• **WHAT TO WORK ON**: Between the line containing "Task: Click the blue Back navigation arrow" and the line containing "Task: Click the 1W interval in chart title" lies a run of lines; give that run again exactly, with both of those lines, and nothing else from the entries below.
(EXTRACTED INFORMATION)
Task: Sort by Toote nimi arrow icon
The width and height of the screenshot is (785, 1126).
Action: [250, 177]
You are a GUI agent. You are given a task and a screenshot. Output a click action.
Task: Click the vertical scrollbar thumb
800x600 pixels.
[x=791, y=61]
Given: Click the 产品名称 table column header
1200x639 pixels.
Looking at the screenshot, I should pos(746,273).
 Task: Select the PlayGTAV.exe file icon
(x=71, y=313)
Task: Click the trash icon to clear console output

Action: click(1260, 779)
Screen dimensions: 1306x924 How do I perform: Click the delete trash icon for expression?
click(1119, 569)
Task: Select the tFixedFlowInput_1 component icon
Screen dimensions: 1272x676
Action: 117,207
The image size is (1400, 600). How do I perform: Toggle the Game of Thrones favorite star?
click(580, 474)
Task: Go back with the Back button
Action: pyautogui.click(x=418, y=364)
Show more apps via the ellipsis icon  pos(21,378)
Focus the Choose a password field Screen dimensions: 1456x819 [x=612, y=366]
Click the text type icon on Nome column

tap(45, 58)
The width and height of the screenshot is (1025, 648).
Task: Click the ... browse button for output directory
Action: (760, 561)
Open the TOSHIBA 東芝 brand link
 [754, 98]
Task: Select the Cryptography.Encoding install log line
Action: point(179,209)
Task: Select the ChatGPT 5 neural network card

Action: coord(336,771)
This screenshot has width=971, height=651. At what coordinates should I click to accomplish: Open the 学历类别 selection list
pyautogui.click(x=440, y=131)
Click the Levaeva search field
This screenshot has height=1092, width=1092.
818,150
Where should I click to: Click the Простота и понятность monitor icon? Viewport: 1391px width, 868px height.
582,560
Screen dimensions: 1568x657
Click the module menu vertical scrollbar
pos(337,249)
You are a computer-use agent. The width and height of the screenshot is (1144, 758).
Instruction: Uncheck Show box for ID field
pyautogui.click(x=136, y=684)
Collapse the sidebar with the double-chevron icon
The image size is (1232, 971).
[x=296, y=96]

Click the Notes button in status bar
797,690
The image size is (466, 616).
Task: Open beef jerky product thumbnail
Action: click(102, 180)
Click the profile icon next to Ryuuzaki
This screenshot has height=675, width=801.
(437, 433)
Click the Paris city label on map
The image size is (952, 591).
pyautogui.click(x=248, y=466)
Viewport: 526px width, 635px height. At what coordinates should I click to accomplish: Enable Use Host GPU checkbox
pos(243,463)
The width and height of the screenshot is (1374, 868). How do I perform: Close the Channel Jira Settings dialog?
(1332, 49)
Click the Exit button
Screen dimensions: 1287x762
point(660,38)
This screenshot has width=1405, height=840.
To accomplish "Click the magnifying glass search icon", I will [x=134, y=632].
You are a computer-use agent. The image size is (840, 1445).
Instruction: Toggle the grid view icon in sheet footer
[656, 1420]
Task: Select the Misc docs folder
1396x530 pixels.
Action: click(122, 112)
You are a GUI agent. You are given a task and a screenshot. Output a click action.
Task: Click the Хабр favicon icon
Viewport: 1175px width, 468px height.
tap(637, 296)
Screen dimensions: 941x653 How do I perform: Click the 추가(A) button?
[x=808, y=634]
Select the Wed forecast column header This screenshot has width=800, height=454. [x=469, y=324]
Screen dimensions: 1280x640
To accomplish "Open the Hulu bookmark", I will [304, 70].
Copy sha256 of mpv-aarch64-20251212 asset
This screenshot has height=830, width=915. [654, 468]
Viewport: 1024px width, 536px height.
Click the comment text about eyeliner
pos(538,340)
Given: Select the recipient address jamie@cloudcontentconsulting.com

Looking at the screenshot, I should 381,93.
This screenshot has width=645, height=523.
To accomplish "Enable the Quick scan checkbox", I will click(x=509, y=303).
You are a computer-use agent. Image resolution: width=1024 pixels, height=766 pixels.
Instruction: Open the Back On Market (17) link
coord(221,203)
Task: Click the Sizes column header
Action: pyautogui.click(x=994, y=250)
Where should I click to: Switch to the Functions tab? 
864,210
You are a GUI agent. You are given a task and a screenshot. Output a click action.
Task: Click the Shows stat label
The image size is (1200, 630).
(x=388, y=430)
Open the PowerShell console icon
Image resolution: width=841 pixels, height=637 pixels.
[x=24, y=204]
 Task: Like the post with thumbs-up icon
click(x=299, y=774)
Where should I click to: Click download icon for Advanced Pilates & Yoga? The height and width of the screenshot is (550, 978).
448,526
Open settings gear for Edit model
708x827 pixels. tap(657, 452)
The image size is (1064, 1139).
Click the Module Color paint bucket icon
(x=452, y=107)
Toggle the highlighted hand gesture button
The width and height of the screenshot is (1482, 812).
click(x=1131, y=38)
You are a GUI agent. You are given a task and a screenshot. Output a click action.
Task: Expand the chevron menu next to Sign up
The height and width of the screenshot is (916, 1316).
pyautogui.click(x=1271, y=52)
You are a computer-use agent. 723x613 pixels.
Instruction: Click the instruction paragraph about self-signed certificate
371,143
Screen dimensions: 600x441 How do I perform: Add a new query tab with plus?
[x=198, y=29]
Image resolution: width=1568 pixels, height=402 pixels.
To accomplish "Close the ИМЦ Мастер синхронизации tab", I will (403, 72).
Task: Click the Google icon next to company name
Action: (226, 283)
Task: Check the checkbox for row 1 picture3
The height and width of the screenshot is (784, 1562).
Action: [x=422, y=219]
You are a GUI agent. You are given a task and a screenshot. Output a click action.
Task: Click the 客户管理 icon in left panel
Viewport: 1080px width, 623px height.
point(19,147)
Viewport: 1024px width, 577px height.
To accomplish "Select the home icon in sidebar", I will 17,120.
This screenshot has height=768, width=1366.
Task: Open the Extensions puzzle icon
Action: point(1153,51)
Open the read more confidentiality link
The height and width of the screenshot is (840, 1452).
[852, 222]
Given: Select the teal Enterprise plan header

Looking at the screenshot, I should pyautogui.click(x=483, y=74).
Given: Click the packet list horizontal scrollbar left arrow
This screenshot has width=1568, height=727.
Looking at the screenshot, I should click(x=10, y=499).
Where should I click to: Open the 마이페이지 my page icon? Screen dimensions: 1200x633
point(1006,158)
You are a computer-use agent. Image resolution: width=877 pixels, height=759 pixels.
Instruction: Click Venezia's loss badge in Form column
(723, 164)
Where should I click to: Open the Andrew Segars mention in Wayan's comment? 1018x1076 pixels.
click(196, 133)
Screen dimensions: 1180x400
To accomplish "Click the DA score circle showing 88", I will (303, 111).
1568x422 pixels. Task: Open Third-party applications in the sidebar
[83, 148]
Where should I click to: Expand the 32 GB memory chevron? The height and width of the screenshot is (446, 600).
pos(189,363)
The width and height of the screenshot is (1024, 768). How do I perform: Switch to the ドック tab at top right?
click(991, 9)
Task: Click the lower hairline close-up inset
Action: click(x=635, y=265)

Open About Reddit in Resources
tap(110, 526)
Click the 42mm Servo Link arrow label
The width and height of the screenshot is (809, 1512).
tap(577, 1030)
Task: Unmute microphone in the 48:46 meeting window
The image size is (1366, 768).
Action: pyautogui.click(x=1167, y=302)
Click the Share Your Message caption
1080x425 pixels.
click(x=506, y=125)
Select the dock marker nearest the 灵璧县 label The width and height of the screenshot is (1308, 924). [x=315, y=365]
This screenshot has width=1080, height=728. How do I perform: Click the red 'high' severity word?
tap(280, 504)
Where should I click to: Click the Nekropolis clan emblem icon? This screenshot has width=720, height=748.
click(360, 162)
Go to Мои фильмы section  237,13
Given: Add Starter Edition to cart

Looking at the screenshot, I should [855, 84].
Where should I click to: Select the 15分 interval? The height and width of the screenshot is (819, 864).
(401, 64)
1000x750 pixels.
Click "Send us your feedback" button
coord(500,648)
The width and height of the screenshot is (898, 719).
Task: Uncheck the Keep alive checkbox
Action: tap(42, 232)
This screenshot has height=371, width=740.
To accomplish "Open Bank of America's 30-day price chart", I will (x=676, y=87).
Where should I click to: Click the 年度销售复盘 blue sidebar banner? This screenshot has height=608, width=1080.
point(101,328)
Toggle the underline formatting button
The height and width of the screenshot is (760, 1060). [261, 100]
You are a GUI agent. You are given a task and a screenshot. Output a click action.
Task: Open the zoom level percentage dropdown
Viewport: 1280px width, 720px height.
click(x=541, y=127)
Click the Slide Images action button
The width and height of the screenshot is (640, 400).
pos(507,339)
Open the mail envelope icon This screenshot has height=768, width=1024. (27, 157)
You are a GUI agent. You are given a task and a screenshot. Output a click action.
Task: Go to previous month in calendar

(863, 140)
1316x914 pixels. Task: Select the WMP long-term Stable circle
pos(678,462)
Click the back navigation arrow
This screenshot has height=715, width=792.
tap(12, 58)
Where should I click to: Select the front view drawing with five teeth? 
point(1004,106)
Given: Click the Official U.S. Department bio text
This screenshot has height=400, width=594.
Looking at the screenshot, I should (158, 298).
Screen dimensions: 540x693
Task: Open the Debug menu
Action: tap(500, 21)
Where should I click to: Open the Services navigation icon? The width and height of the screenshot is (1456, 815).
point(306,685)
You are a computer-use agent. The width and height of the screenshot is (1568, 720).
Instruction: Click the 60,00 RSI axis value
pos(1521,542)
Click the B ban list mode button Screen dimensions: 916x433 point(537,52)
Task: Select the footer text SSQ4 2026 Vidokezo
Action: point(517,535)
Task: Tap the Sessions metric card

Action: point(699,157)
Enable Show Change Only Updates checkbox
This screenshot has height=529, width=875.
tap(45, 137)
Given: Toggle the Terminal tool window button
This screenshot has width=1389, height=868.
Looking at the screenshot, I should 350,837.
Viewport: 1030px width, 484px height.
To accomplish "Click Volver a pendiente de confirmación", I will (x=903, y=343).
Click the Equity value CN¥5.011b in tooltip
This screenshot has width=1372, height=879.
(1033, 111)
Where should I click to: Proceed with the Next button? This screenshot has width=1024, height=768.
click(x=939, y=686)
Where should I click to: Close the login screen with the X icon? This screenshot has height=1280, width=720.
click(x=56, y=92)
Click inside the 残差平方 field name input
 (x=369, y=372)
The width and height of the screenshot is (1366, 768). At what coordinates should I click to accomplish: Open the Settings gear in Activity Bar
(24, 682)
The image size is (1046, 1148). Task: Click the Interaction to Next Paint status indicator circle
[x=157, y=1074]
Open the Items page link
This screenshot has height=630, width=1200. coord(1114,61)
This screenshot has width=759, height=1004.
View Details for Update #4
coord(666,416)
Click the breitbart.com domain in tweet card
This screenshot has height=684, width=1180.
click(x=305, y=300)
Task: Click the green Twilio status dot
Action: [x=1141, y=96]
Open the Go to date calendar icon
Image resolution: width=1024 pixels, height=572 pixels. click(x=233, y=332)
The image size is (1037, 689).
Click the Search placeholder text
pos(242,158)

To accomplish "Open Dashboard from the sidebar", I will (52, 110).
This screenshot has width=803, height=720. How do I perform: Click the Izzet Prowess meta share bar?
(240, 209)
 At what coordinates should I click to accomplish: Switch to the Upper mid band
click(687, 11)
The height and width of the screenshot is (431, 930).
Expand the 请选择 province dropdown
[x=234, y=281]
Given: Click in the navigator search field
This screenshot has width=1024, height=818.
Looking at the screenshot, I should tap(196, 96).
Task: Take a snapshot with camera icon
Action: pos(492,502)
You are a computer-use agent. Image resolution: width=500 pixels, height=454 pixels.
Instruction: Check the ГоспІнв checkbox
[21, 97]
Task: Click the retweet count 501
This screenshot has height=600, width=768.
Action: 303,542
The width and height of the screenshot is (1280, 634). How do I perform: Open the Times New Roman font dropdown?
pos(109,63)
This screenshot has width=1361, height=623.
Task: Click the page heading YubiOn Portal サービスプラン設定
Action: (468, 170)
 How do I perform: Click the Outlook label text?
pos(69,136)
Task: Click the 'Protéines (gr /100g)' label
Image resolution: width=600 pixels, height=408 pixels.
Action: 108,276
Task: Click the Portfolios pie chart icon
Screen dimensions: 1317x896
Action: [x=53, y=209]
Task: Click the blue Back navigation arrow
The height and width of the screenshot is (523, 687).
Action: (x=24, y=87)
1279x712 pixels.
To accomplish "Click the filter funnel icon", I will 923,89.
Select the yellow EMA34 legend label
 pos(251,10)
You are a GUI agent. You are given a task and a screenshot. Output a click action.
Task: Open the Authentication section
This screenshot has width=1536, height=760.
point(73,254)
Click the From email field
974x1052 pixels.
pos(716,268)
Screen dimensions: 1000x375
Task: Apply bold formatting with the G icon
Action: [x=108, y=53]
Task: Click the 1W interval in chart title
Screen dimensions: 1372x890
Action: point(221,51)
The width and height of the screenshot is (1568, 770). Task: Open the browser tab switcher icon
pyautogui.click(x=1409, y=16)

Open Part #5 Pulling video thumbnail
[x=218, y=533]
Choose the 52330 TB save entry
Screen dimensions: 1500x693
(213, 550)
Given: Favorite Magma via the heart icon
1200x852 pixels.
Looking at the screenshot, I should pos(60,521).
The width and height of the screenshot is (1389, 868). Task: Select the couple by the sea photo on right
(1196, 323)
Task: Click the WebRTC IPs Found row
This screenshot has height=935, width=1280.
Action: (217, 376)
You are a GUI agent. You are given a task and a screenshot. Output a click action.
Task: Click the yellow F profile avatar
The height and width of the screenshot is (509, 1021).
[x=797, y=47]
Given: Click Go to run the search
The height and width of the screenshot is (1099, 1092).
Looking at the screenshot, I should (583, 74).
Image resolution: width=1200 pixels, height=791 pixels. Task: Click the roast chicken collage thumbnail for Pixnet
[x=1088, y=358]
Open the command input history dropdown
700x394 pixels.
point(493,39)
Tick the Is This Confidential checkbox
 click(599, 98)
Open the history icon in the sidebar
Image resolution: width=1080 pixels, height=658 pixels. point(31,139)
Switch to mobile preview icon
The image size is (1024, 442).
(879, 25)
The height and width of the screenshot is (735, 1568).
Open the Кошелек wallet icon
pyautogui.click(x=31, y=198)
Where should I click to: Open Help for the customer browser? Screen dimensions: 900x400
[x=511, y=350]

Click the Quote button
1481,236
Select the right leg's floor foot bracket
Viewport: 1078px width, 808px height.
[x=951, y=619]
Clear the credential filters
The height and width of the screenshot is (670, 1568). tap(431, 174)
(End EXTRACTED INFORMATION)
• **RESPONSE**:
Task: Click the blue Back navigation arrow
The height and width of the screenshot is (523, 687).
Action: (x=24, y=87)
1279x712 pixels.
To accomplish "Click the filter funnel icon", I will 923,89.
Select the yellow EMA34 legend label
 pos(251,10)
You are a GUI agent. You are given a task and a screenshot. Output a click action.
Task: Open the Authentication section
This screenshot has width=1536, height=760.
point(73,254)
Click the From email field
974x1052 pixels.
pos(716,268)
Screen dimensions: 1000x375
Task: Apply bold formatting with the G icon
Action: [x=108, y=53]
Task: Click the 1W interval in chart title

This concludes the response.